Kutipan Teks →
* * * * * * * * *

Gempa Sichuan ini hampir mirip dengan Gempa Yogya 27 Mei 2006, meski dalam skala dan mekanisme sumber berbeda. Gempa Yogya juga meletup di patahan yang membatasi jajaran Pegunungan Selatan (Pegunungan Sewu) dengan lembah tempat berdirinya pusat2 pemukiman di Bantul, Yogyakarta dan Prambanan.

Meski BMG dan USGS dalam release awalnya menyebut episentrum Gempa Yogya berada di lepas pantai Parangtritis, namun kajian lapangan, analisis posisi episentrum gempa-gempa susulan (aftershocks) dan re-analisis USGS menunjukkan Gempa Yogya bersumber dari pematahan batuan secara mendatar mengiri (left lateral strike-slip faulting) pada kedalaman 17 km di sekitar pertemuan Sungai Opak dan Oya, berdekatan dengan kompleks makam raja-raja Mataram di Imogiri. Pematahan lalu menjalar ke timur laut mengikuti jejak lintasan patahan Opak hingga terbentuk zona rekahan sepanjang 25 km dengan lebar 12 km yang melenting sejauh 60 cm (rata-rata) dari posisinya semula, meski pada titik tertentu pelentingan bahkan mencapai 120 cm. Ini menghasilkan gempa tektonik dengan moment magnitude 6,4 Mw (body-wave magnitude 5,9 skala Richter) yang melepaskan energi sebesar 60 kiloton TNT atau 3 kali lipat bom Hiroshima.

* * * * * * * * *

Soal Latihan →
1. Pusat permukiman apa saja yang disebut dalam kutipan tentang Gempa Yogya sebagai tempat yang berdiri di lembah?
2. Tuliskan kembali tanpa perubahan bagian kutipan tentang Gempa Yogya yang dibuka dengan kata-kata "Gempa Sichuan ini" dan ditutup dengan "Yogyakarta dan Prambanan.".
3. Menurut kutipan tentang Gempa Yogya, pada kedalaman berapa pematahan batuan yang menjadi sumber gempa itu terjadi?

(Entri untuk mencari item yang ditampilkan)
* * * * * * * * *

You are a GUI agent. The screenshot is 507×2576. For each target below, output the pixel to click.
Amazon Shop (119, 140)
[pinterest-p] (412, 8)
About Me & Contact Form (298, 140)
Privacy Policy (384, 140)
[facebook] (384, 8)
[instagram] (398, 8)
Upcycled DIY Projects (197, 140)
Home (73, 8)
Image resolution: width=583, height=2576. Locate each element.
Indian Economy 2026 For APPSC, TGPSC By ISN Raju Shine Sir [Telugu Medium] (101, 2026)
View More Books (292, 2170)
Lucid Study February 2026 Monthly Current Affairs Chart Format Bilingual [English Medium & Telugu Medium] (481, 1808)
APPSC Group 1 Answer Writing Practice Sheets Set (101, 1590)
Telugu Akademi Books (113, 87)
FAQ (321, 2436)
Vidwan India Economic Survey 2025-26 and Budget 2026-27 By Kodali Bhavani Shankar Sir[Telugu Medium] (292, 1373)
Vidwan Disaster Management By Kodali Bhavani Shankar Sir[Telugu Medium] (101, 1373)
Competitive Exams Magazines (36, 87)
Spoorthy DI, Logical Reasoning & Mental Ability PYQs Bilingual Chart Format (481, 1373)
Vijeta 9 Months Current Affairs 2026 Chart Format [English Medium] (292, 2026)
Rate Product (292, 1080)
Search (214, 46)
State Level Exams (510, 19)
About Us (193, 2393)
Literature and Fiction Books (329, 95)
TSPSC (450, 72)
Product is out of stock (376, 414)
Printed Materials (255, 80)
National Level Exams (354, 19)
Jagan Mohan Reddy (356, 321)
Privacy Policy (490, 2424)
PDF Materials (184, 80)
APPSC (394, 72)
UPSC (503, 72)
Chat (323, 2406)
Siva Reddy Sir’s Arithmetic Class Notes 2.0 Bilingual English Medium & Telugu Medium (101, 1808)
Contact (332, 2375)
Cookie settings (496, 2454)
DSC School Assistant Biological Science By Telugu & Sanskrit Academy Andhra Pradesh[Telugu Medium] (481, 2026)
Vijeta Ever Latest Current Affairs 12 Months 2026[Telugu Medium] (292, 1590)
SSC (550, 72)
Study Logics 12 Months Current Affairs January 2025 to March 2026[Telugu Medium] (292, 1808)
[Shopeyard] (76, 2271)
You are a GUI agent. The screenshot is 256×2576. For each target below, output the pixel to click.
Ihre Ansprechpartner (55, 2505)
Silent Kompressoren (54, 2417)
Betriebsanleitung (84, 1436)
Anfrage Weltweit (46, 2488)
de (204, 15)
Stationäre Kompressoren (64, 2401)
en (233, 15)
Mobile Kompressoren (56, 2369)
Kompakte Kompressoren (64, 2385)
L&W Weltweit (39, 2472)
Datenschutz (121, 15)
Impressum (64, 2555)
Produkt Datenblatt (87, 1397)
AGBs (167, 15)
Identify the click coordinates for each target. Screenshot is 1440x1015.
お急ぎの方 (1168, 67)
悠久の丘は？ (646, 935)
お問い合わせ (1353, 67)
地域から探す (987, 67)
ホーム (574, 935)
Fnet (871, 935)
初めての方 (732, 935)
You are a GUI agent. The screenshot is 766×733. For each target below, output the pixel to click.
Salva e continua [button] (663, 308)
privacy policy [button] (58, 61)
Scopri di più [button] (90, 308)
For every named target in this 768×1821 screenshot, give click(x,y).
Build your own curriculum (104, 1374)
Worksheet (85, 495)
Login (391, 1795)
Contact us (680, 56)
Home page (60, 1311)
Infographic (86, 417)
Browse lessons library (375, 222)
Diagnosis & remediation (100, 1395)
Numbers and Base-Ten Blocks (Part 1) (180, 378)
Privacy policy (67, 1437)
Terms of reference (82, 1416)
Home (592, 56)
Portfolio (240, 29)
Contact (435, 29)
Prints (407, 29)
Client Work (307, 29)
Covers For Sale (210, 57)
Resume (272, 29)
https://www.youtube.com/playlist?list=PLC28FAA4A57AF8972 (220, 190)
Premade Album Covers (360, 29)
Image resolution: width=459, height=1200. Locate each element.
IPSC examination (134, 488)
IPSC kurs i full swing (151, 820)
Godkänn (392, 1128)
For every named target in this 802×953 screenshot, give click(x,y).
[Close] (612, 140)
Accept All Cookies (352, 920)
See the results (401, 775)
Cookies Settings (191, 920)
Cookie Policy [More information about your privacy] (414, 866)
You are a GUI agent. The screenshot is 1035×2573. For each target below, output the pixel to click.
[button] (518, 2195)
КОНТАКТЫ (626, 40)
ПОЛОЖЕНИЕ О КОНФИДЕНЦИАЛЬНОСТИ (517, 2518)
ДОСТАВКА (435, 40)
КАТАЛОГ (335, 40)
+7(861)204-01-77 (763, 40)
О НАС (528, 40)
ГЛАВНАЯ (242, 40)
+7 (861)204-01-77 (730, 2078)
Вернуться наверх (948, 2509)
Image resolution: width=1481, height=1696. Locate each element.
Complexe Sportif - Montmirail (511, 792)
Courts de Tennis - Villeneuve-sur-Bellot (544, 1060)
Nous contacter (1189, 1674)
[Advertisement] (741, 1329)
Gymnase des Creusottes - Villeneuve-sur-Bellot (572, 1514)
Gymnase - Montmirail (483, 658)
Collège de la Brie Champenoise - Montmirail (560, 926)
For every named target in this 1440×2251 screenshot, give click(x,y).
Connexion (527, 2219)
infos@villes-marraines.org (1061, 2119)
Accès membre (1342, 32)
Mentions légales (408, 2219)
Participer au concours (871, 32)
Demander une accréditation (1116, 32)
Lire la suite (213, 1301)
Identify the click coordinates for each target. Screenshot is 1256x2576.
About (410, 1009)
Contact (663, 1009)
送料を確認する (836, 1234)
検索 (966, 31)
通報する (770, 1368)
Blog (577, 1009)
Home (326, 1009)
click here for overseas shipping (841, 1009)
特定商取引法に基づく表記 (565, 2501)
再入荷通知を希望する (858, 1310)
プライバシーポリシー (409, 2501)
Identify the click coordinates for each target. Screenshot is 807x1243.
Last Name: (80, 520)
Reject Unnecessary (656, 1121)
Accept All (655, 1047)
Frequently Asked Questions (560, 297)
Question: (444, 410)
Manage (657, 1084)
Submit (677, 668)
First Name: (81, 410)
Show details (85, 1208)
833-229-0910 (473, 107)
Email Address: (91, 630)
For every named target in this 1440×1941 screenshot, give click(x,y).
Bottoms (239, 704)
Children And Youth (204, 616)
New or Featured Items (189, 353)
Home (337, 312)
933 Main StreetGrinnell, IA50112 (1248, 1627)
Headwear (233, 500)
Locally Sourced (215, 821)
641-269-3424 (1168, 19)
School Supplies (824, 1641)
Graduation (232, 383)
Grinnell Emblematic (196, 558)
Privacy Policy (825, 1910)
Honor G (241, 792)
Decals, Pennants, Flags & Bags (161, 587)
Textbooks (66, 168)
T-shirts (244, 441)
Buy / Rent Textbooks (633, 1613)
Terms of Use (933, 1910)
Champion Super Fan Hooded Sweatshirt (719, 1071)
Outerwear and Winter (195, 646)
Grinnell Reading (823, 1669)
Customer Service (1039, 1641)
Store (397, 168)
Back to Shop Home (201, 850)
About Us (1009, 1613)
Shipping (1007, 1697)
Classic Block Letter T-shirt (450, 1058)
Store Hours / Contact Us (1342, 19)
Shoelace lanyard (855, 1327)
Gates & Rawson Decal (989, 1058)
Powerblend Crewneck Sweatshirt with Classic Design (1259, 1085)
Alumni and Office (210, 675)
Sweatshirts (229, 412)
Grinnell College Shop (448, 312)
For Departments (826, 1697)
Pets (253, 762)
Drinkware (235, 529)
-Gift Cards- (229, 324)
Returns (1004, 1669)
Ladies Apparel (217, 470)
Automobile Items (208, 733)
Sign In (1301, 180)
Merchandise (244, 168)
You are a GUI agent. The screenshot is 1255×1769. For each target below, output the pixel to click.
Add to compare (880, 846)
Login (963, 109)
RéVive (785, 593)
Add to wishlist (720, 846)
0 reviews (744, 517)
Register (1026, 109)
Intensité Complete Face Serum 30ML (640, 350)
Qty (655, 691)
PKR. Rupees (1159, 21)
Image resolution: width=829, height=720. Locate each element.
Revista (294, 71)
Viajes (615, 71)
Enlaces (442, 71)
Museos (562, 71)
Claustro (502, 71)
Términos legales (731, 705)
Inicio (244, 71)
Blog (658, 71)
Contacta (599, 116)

* * * * * * * * *

Hasil yang Diharapkan →
1. Bantul, Yogyakarta, dan Prambanan.

2.
Gempa Sichuan ini hampir mirip dengan Gempa Yogya 27 Mei 2006, meski dalam skala dan mekanisme sumber berbeda. Gempa Yogya juga meletup di patahan yang membatasi jajaran Pegunungan Selatan (Pegunungan Sewu) dengan lembah tempat berdirinya pusat2 pemukiman di Bantul, Yogyakarta dan Prambanan.

3. 17 km.